If you prefer to do a ‘Free’ Tour then I recommend the one ran by Gran Colombia that meets at 10 am and 2 pm each day. I wrote about my experience of it here.

Once you have finished your tour it’s time for lunch! You have two options…

Option 1

Go and find a nice place for lunch I recommend walking to the 11th street than in between 6th and 7th you will find many traditional Colombian restaurants. The traditional lunch in Bogota is Ajiaco which you have to try. Be warned it is filling though! It’s a meal of soup made with 3 types of potato, corn, chicken, avocado, rice, and cream. If you are a vegetarian don’t worry the chicken normally comes on the side or you can ask for no chicken.

Option 2

Go crazy and head over to Museo de Oro and join the free food tour at 2 pm. Although the tour is free, the food is not! If you decide to taste one of everything on this tour it will cost you $22Mil COP (that’s around $8USD). But trust me you will not need to eat anything else for the rest of the day! You will have to be quick though as the tour starts at 2… although that is a Colombian 2 pm though… so more like 2:20-2:30!

The tour finishes around 6 pm so time to head back to your accommodation and get ready for a night out in la Candelaria. Be sure to drink some local beer and Chichi!

Day 2

My recommendation is to visit the Salt Cathedral. It will take you an hour and a half on the bus to get there, and the same back. So it will take up most of your day. It is worth it though! You can read everything you need to know about this day trip here.

Colombia Guides | The Cathedral of Salt Zipaquirá

If you prefer to stay in Bogota then spend the day soaking up Bogota impressive culture.

Here is a list of my favorite places to visit:

Book a tour of Casa de Nariño

Casa de Nariño is the president’s house and you can take a free tour of it! Pretty cool right. This opportunity is missed by so many people visiting Bogota as it isn’t well advertised and you do need to book online. They recommend booking 2 dates and doing it at least 30 days before (5 days minimum). The tour lasts for 45 minutes and they have tours Monday to Friday: 9:00, 10:30, 14:30 and 16:00
Weekends and public holidays are slightly different so check the website for more information.

 

Explore The Botero Museum

If you have not yet heard of Fernando Botero that will change when you visit. References to this Famous Colombian artists work are everywhere. Although his hometown of Medellin boasts a large collection of his sculptures it is Bogota where the largest collection of his work resides (123 pieces to be exact). These pieces were donated to the Bank of the Republic by the artist upon his death so the public could access them for free permanently. The museum also has 85 pieces from international artists and is open 6 days a week (closed on Tuesdays).

 

Visit the Museo de Oro

If you go to one museum in Colombia, make it this one! The Museo de Oro (or Gold Museum) has a huge collection of gold artifacts from Colombia. From tools to Jewelry spend a few hours marveling at Colombia’s rich history. The entrance fee is a minimal $4mil COP (around $1.50) Monday – Saturday and on a Sunday it is free for all.

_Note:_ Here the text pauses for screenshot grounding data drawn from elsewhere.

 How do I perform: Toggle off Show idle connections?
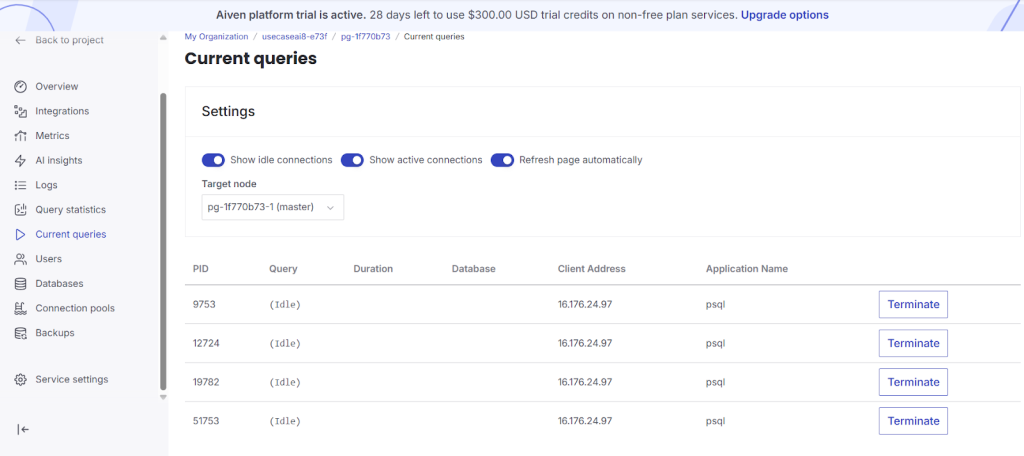point(214,160)
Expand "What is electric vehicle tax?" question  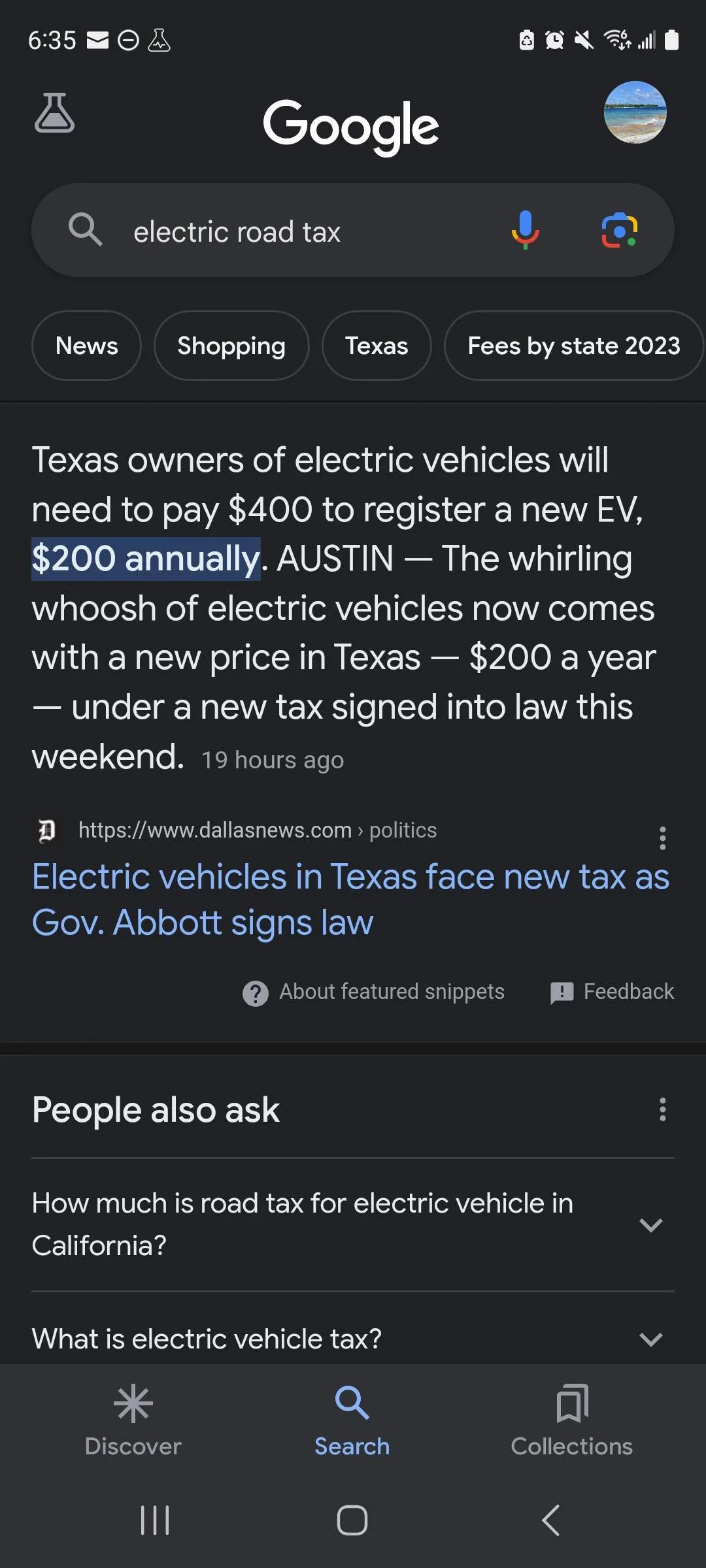pos(650,1339)
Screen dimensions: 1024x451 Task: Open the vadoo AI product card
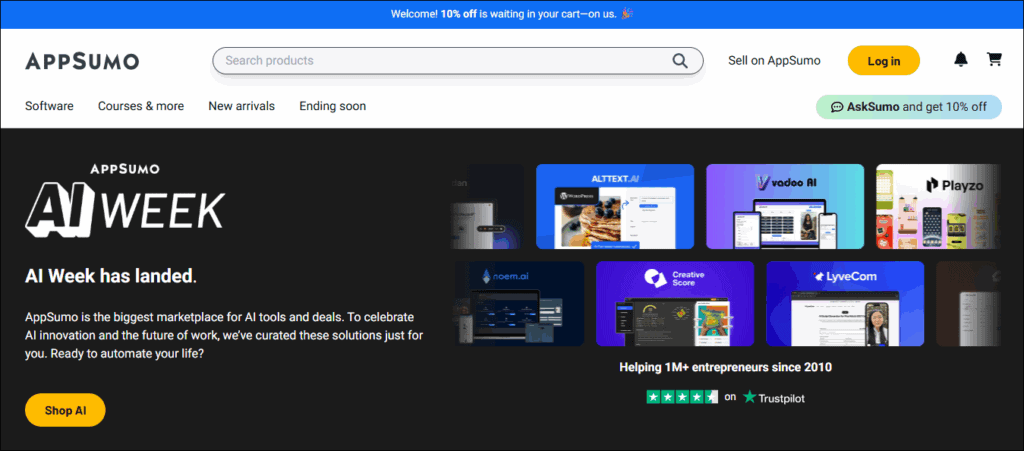point(785,206)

Take a stroll down Calle 7

In every city in Colombia, they have one main street that is closed to the public. These streets are known as “walking streets” and they were closed to cars to encourage the people of Colombia to take to the streets again after decades of civil war left people frightened to leave their houses. The government wanted people to know that the streets are safe and the streets belong to them. In Bogota, the walking street is Calle 7 (street 7) which goes from Simon Bolivia Square right up to the end of the city center close to the National Museum. Any day of the week you can find street artists, street performers, people playing chess and street carts selling food. So take a stroll, buy some street food and watch some performances.